The Institute for Supply Management said its services index fell to 57.1 last month from 58.6 in September, drifting further from August's post-recession high of 59.6. The October figure also undershot economists' forecasts for a reading of 58, according to a Reuters survey.
Nevertheless, the survey showed the key services sector, which accounts for roughly two-thirds of U.S. gross domestic product, remained solidly in growth mode. A reading above 50 indicates expansion, and October's level was nearly a full standard deviation above the series historic average of 54.
ISM's index of business activity fell to 60 from 62.9 in September, pulling back further from August's reading of 65, which had been the highest in nearly a decade. The 5-point slide over the past two months is the steepest decline over a comparable period in three-and-a-half years.
Services-sector employment, however, remained a bright spot.
ISM's employment index rose to 59.6, the highest since August 2005, compared with 58.5 in September. Services-sector employment has rebounded rapidly in the last several months from a four-year low touched in February, when a harsh U.S. winter contributed to a sharp slowdown in economic activity.
On Friday, the U.S. Labor Department will report employment levels for October. The U.S. private sector is expected to have added 222,000 jobs last month, according to a Reuters poll, and over the past two years services have accounted for nearly 87 percent of monthly private-sector job creation.

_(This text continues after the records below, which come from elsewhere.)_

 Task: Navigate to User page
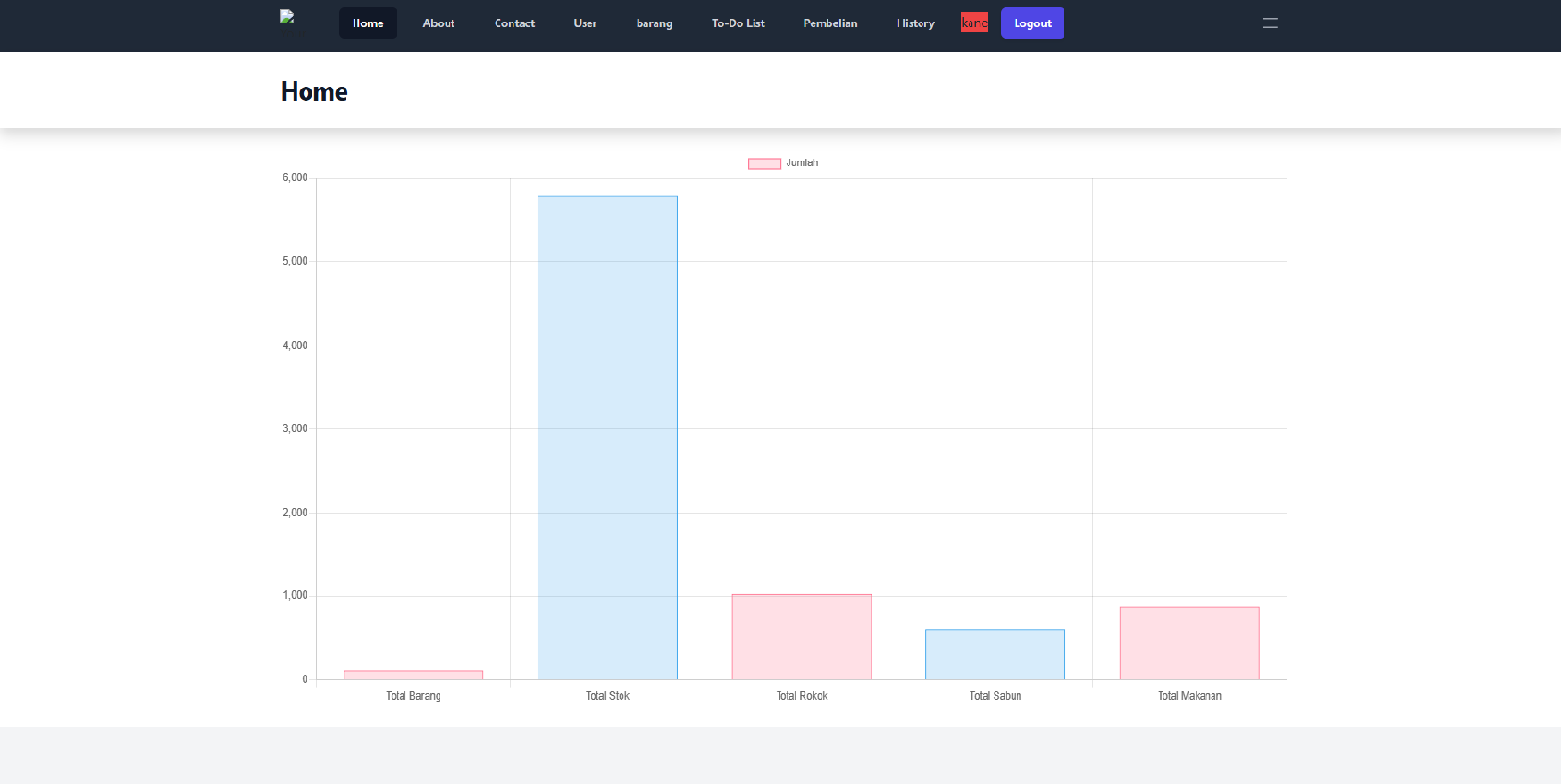[x=585, y=23]
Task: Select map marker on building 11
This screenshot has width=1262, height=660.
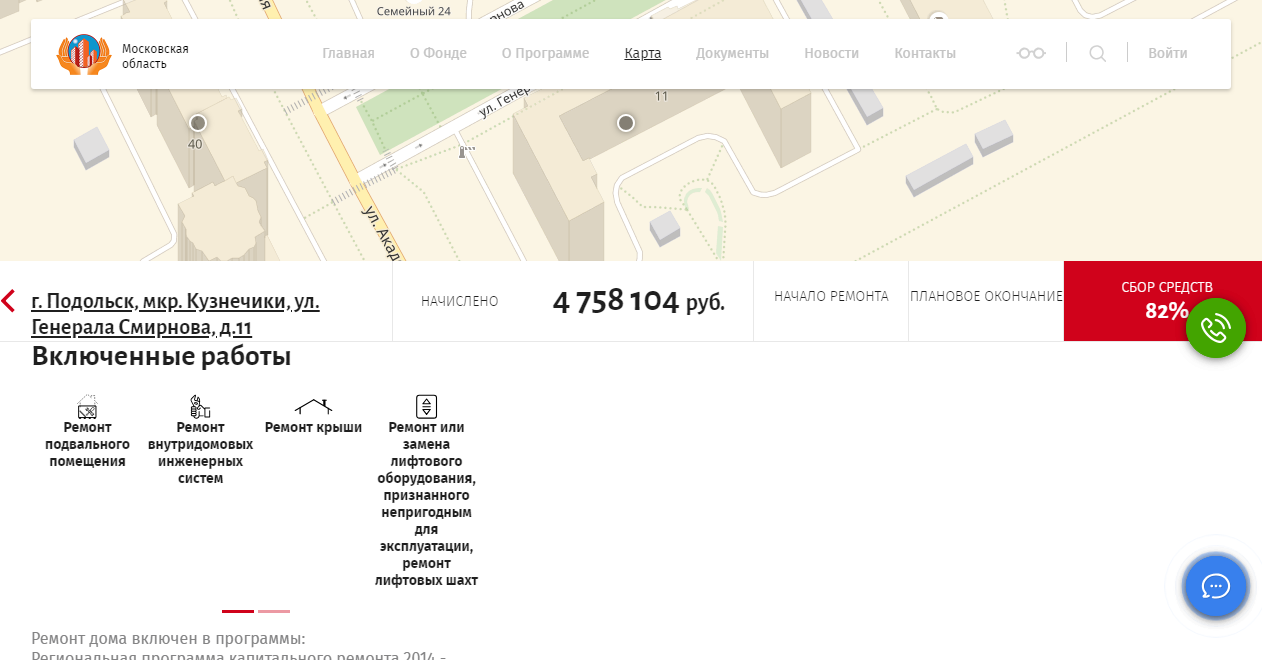Action: tap(626, 123)
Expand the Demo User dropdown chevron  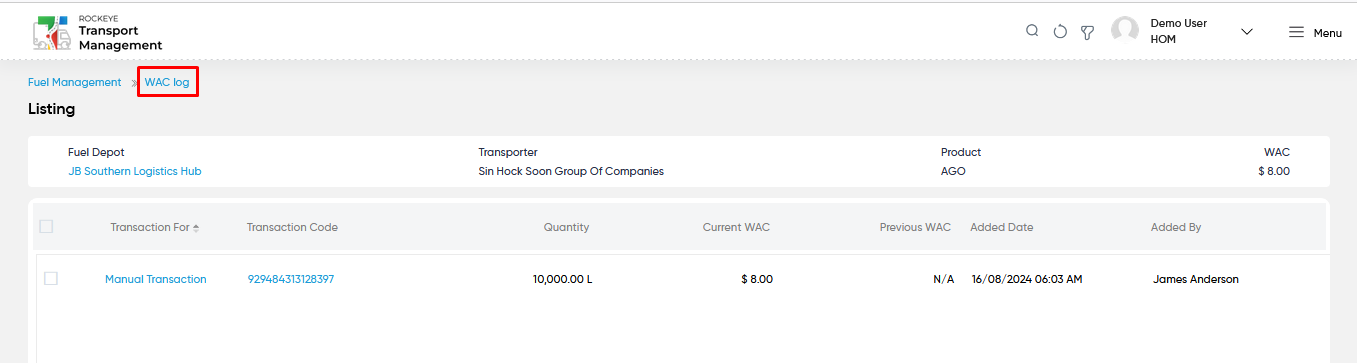click(x=1247, y=32)
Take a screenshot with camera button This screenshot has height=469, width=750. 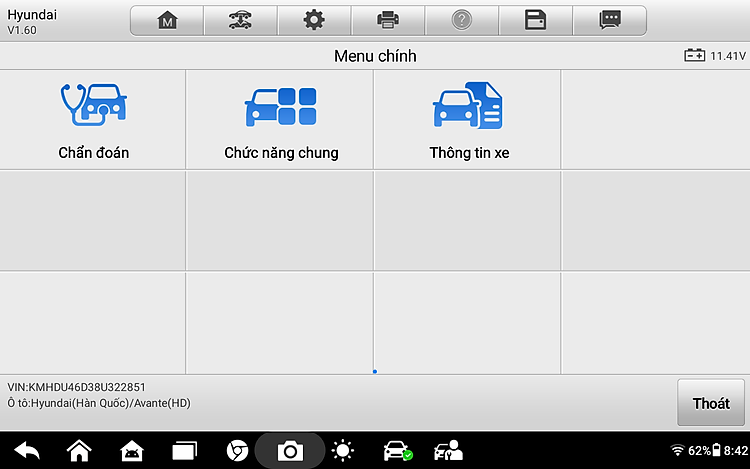290,451
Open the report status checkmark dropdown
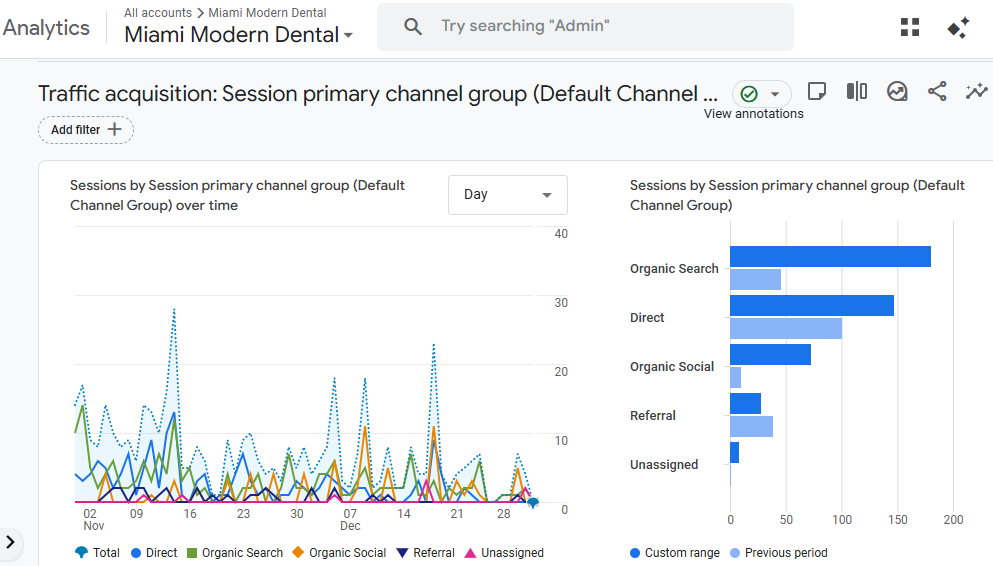Viewport: 993px width, 566px height. tap(761, 94)
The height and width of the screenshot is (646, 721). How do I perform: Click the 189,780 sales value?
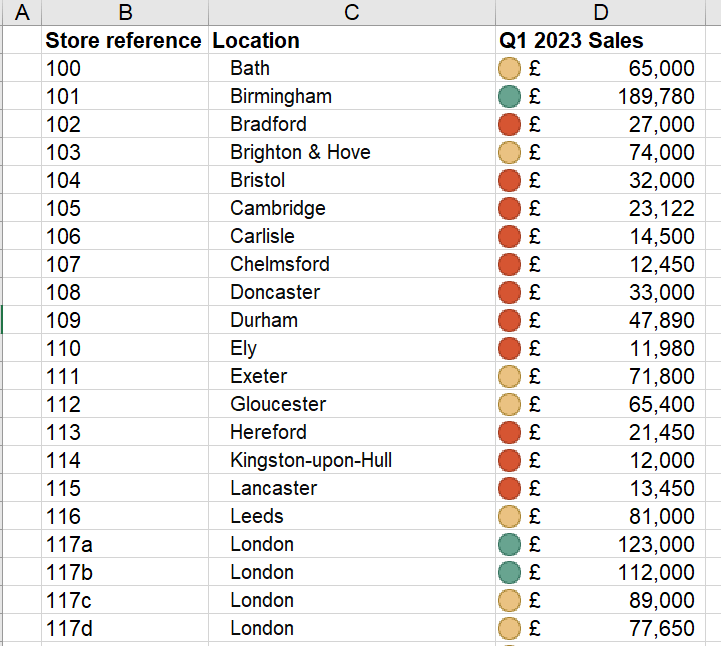pos(661,97)
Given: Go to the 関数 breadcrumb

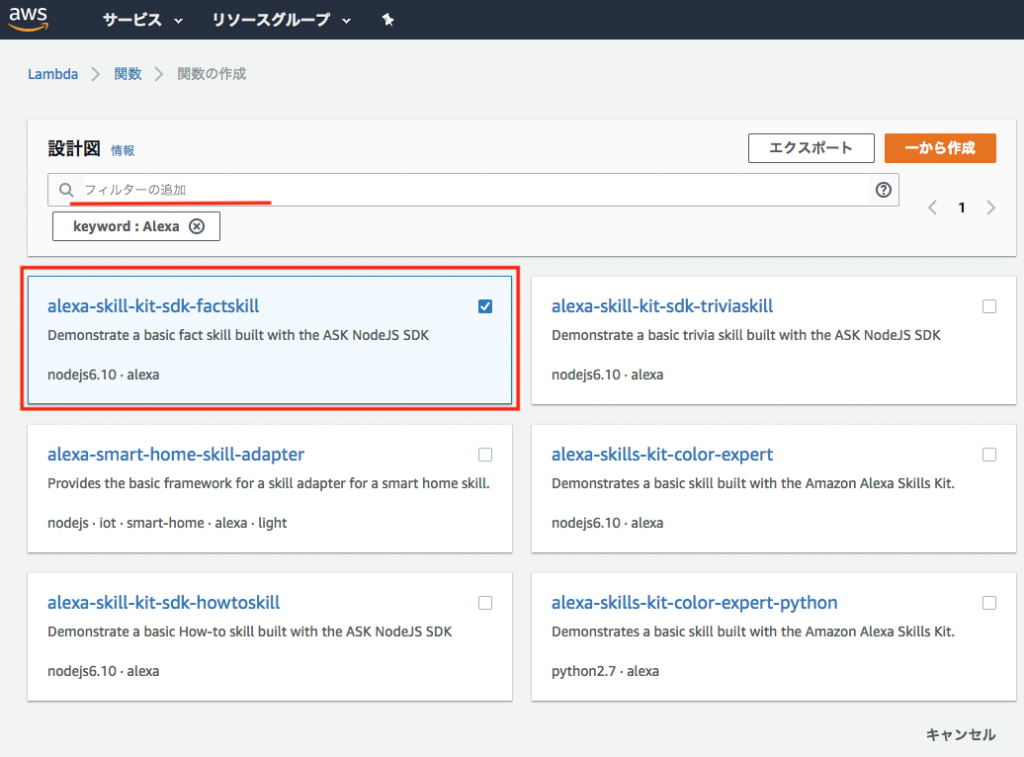Looking at the screenshot, I should 127,74.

Meanwhile, two other closely watched subindexes pulled back in October.
The new orders index dipped to a six-month low of 59.1 from 61 the month before, and the prices paid index slid for a fifth straight month to 52.1, its lowest since June 2012, from 55.2 in September.
The weakness in prices comes amid an increasing focus on inflation, or rather the lack of it, in developed economies worldwide. Measures of inflation favored by the U.S. Federal Reserve have undershot the central bank's target of 2 percent annual growth for 29 straight months, a trend that has helped intensify the debate about whether the Fed will be able to pivot toward a tighter monetary policy next year.